What is needed: In your copy, reproduce each entry exactly and include no picture.

Stored data
'''

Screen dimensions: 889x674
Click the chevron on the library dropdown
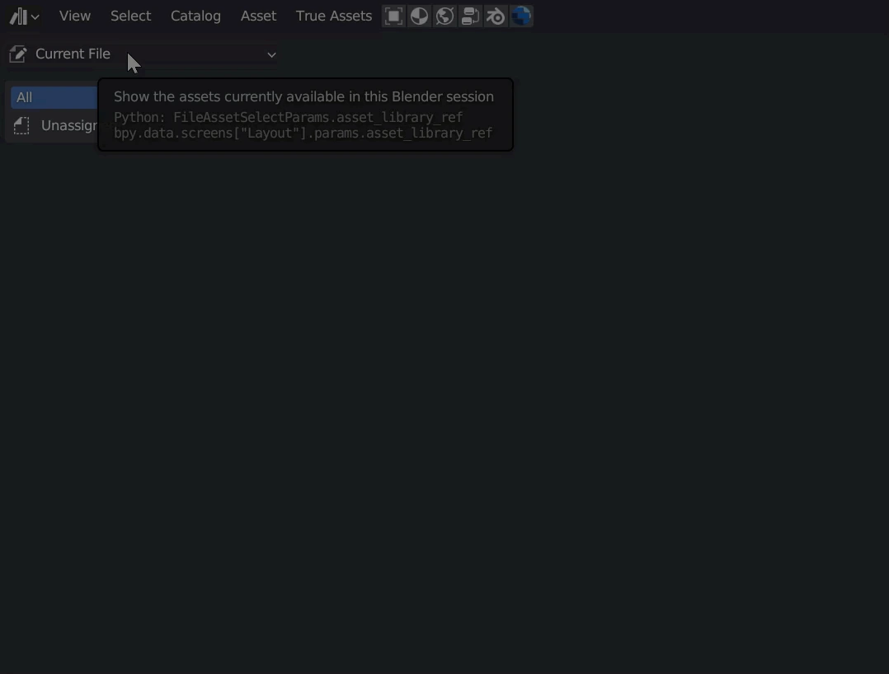point(271,54)
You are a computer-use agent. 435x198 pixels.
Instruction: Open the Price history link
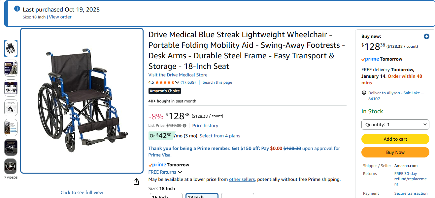pyautogui.click(x=205, y=126)
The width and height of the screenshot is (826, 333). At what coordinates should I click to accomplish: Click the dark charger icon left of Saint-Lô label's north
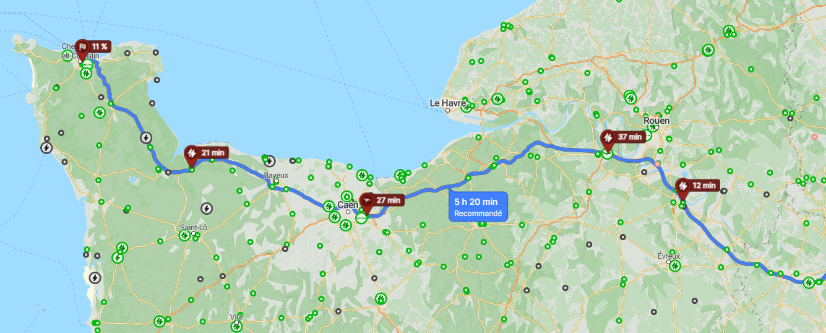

'''

Reply to the task:
Screen dimensions: 889x674
Click the chevron on the library dropdown
point(271,54)
You are a computer-use agent. 435x198 pixels.
Instruction: Open the Price history link
pyautogui.click(x=205, y=126)
The width and height of the screenshot is (826, 333). At what coordinates should I click to accomplish: Click the dark charger icon left of Saint-Lô label's north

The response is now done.